LO STUDIOSO TEDESCO VON FABRICZY SCOPRE IL VIAGGIO DEL BRUNELLESCHI A RIMINI DAL 28 AGOSTO AL 20 OTTOBRE 1438

Intanto veniva scoperta anche una prova documentale importante: Brunelleschi era venuto da Firenze a Rimini nel 1438, un anno dopo la fondazione di Castel Sismondo, e due da quando a Firenze Sigismondo Pandolfo, capitano pontificio di 19 anni, si era visto con l’Alberti, il Brunelleschi e papa Eugenio IV all’inaugurazione della grande cupola di S. Maria del Fiore, ancora senza la lanterna.
A scoprirla era stato uno studioso tedesco, Cornelius von Fabriczy, che pubblicava la novità brunelleschiana nel 1892 e nel 1907. Nella trascrizione seicentesca del Giornale del Provveditore dell’Opera dal 1438 al 1441 ossia nell’elenco delle spese del grande cantiere, aveva trovato:

Filippo di Ser Brunellesco va al Signore di Rimini, parte di Firenze il 28 Agosto e torna 22 Ottobre 1438.

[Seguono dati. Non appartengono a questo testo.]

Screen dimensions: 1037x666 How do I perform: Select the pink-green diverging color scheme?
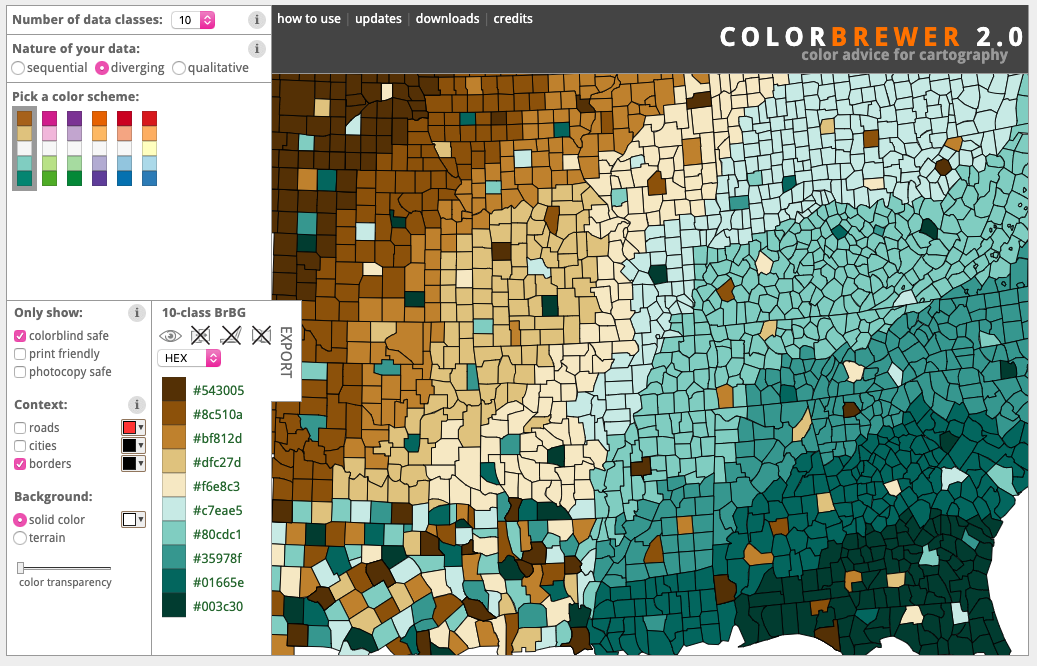click(x=50, y=148)
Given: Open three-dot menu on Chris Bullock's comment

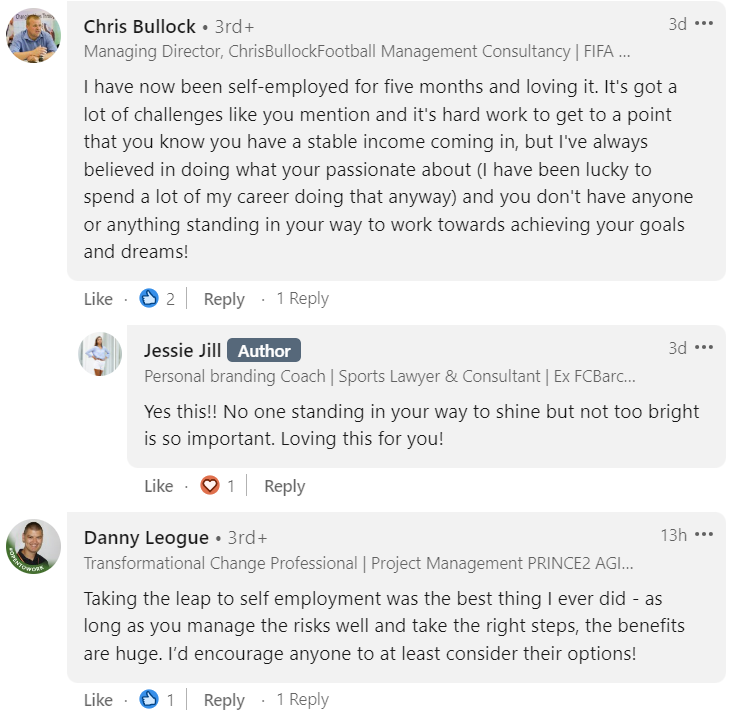Looking at the screenshot, I should click(704, 24).
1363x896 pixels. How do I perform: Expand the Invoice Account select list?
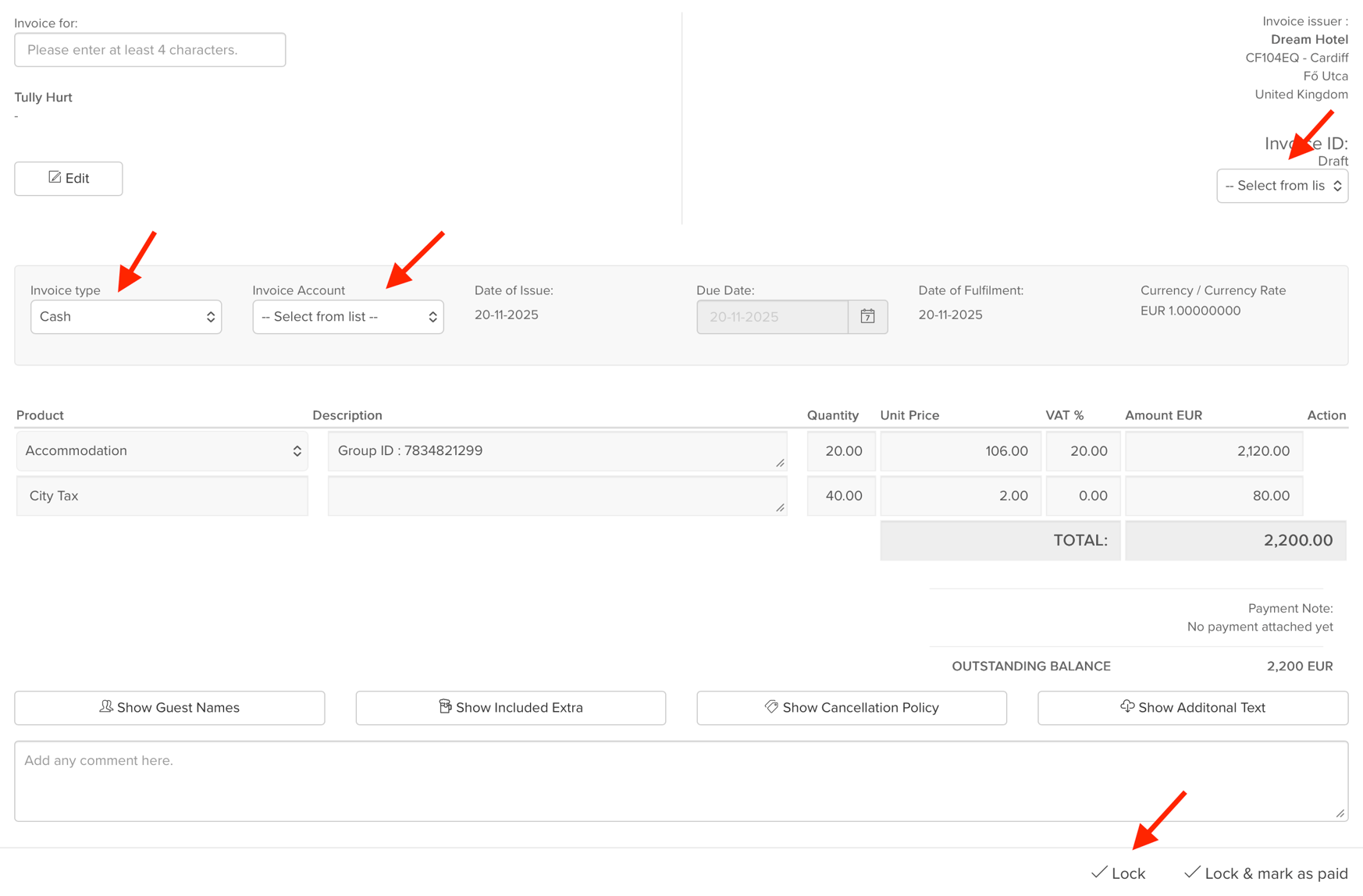[x=348, y=317]
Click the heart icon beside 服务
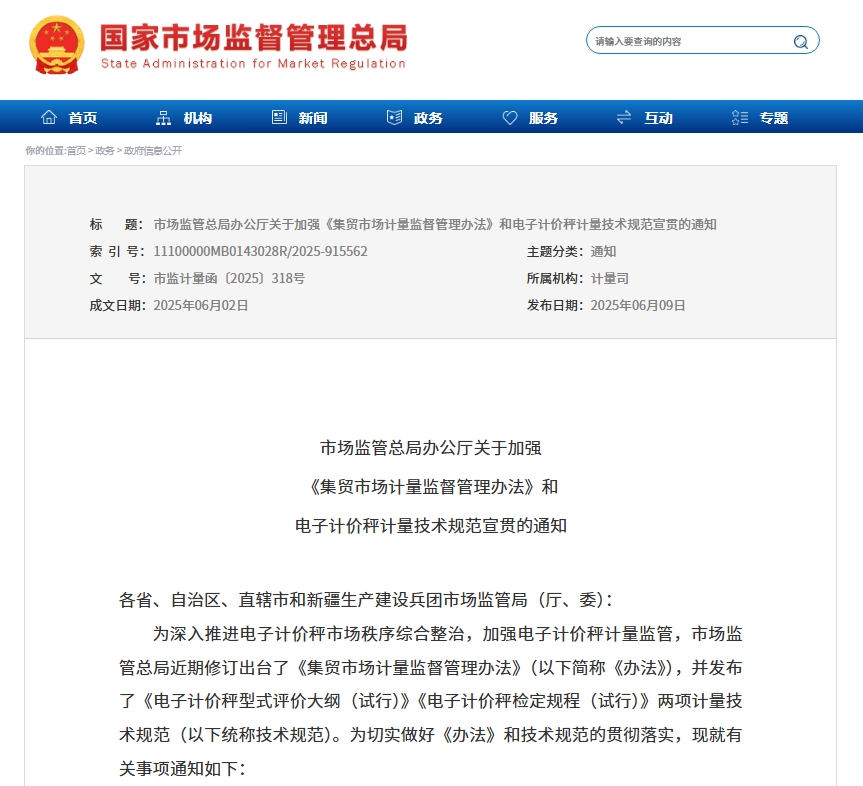Viewport: 863px width, 786px height. point(510,118)
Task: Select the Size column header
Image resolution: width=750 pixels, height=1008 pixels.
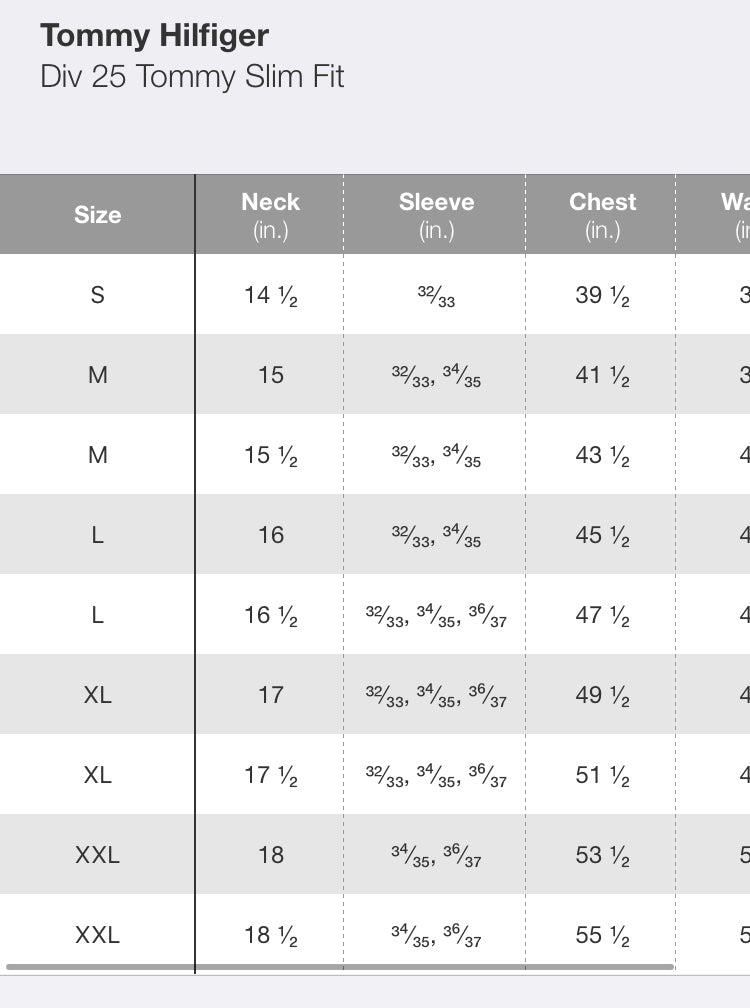Action: point(97,215)
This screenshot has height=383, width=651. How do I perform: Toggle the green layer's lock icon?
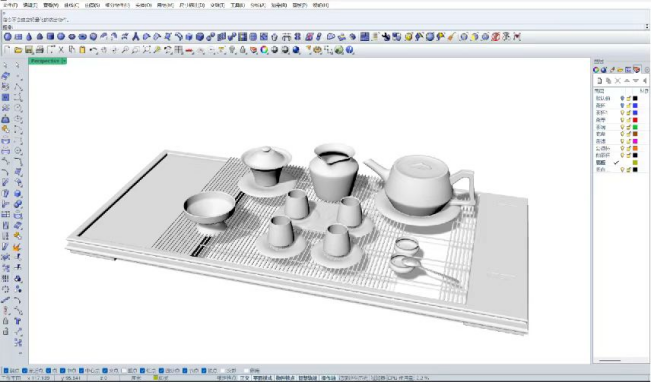point(629,127)
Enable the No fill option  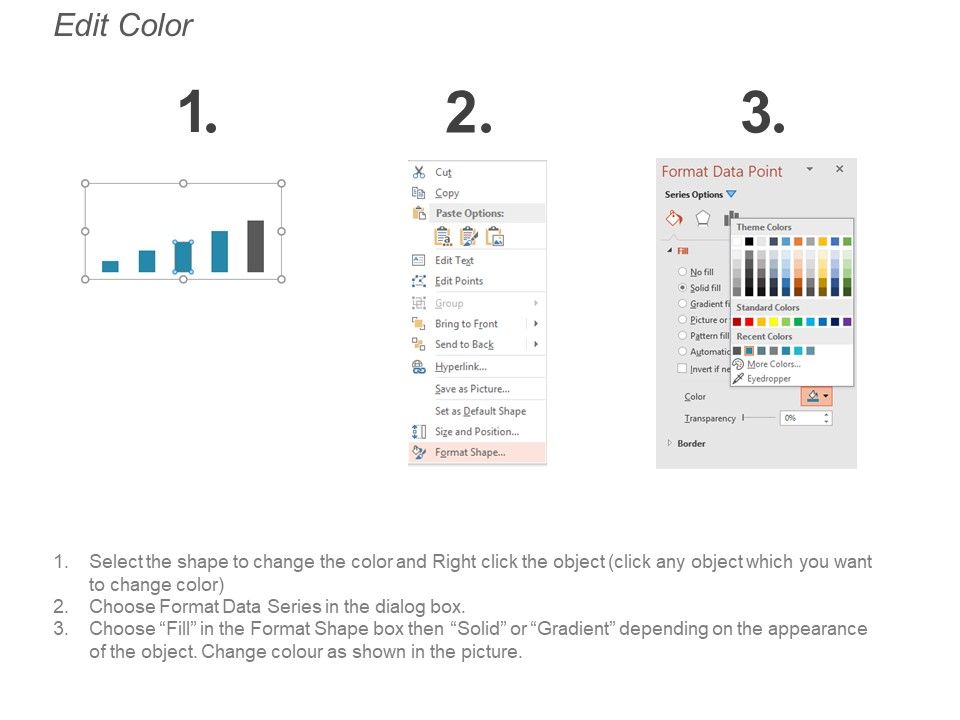(x=682, y=271)
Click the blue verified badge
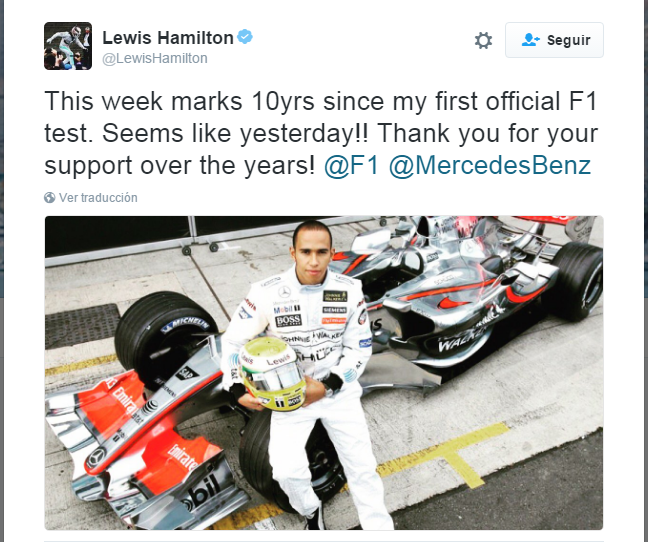648x542 pixels. tap(245, 37)
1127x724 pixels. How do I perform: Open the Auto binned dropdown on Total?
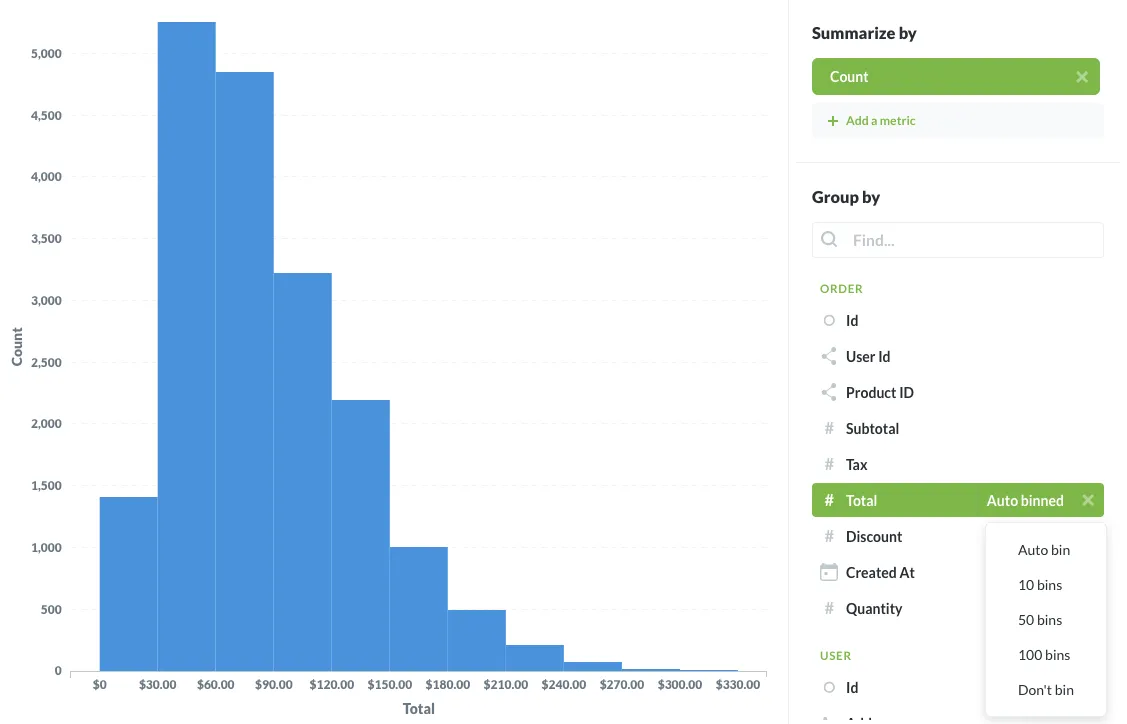click(x=1024, y=500)
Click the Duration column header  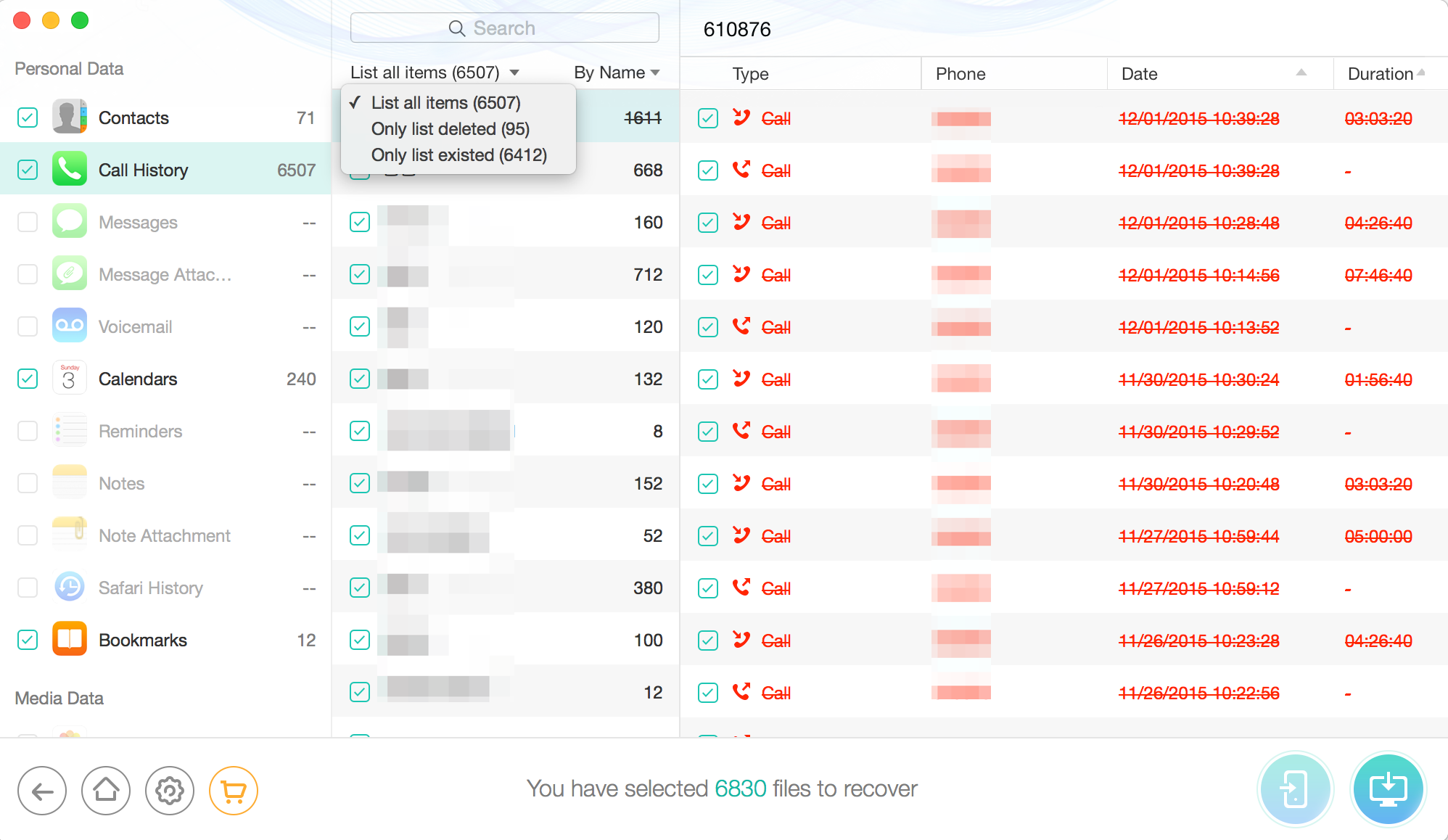[1380, 74]
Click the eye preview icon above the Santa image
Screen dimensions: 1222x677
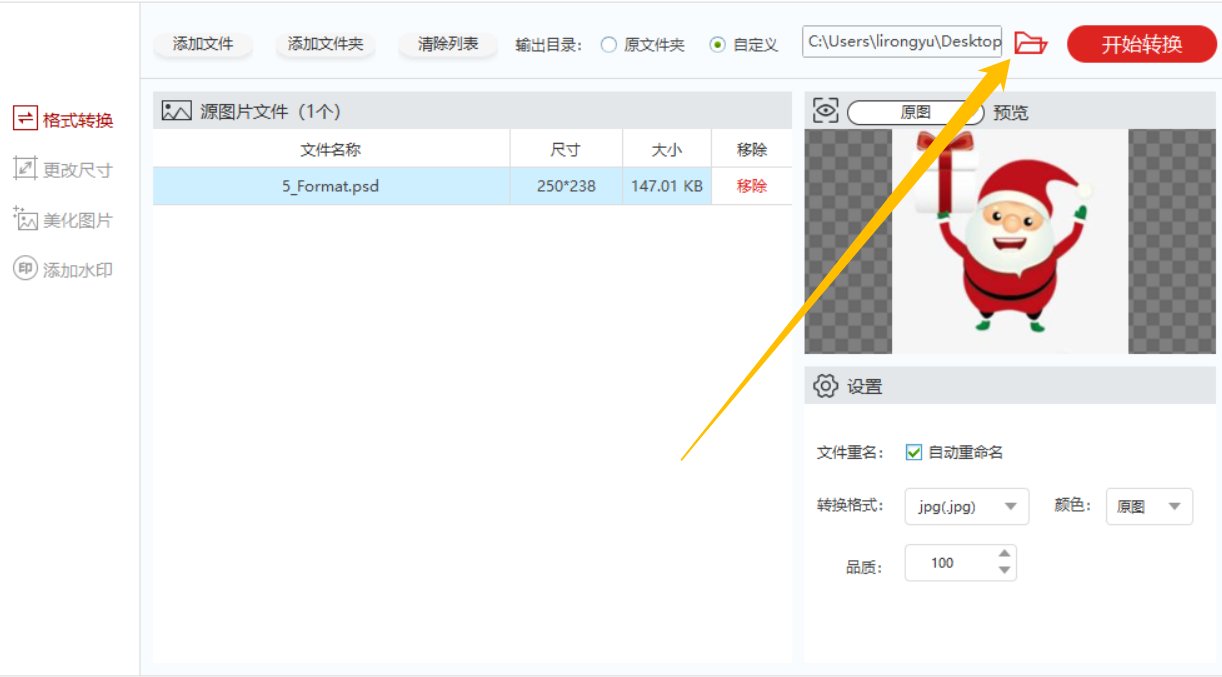(824, 111)
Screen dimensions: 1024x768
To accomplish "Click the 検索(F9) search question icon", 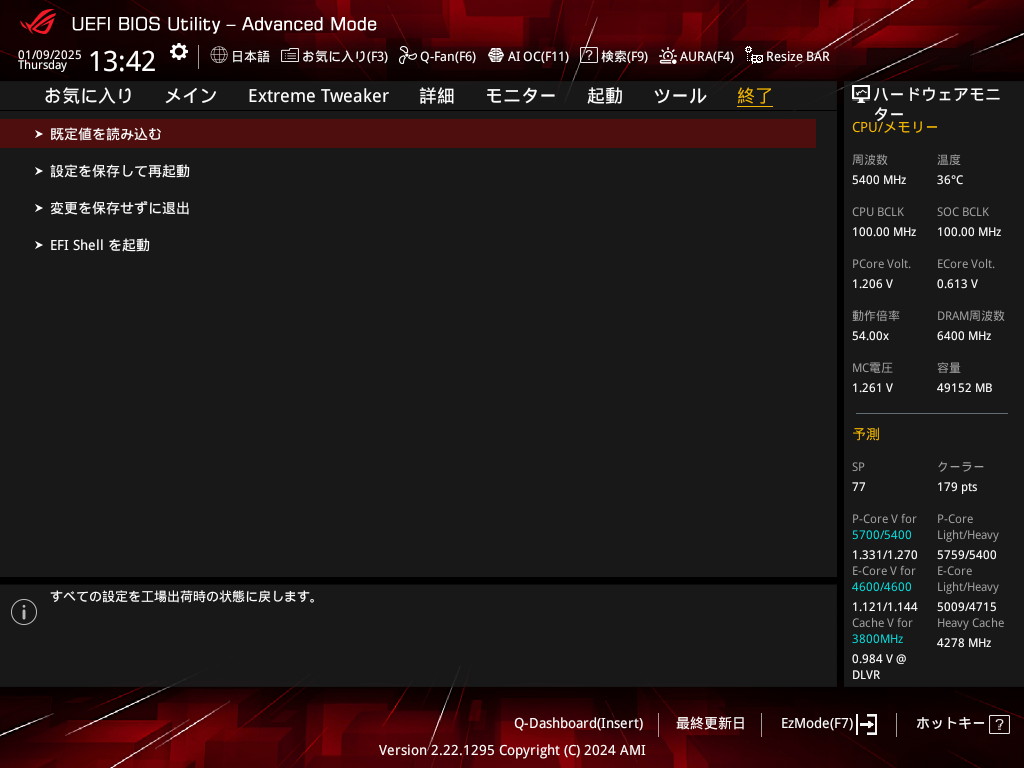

Il Brunelleschi per quasi due mesi si era trasferito nello scacchiere malatestiano, dove erano stati aperti i cantieri dei castelli di Rimini e di Fano, e doveva prendere in esame le rocche di Cesena e Cervia e cominciare le nuove mura del castello di San Giovanni in Marignano. Con Filippo Brunelleschi forse c’era anche Leon Battista Alberti, che stava con la corte pontificia a Ferrara per il Concilio dell’Unione, – ma questa è solo un ipotesi di lavoro –; certamente c’era il giovane Signore di Rimini, e insieme avevano percorso ragionando i territori malatestiani romagnoli e marchigiani.
Il dottor Lorenzo Fabbri archivista dell’Opera del Duomo di Firenze, mi comunicava il 2 maggio 2011 l’originale delle trascrizioni seicentesche, nel registro segnato II.4.14 a carta 38 v. (28 Agosto 1438) era segnata la sospensione del salario fiorentino del Brunelleschi che sarebbe ripreso il 20 ottobre dopo il suo ritorno da Rimini. Da Rimini di Romagna, la nostra città.
Nella trascrizione c’era un piccolo errore nella data del ritorno.

Cose grandi, notizie favolose per Rimini. A Rimini nel ‘400 non c’era stato solo Leon Battista Alberti, ma anche Filippo Brunelleschi e poi Piero della Francesca, le tre favolose generazioni dei grandissimi prospettici toscani, inventori della prospettiva ma anche della balistica. Chi ha testa e cultura capisce cosa significa.

PIERO DELLA FRANCESCA ‘DESCRIVE’ IL BELLISSIMO CASTELLO DI RIMINI

Ora rimane la terza prova, la lettura filologica dello stile del castello che dovrebbe attestare che Castel Sismondo – o quanto ne è rimasto – è all’altezza e delle ossa e del sangue, per così dire, delle altre opere del Brunelleschi. Purtroppo delle architetture di guerra del Brunelleschi non è rimasto che Castel Sismondo, non sono possibili quindi i confronti con altre opere coeve. Quello che a Vico Pisano mostrano come l’opera del Brunelleschi è una bella torre e un alto recinto che rivelano un’età tra il ‘200 e il ‘300. 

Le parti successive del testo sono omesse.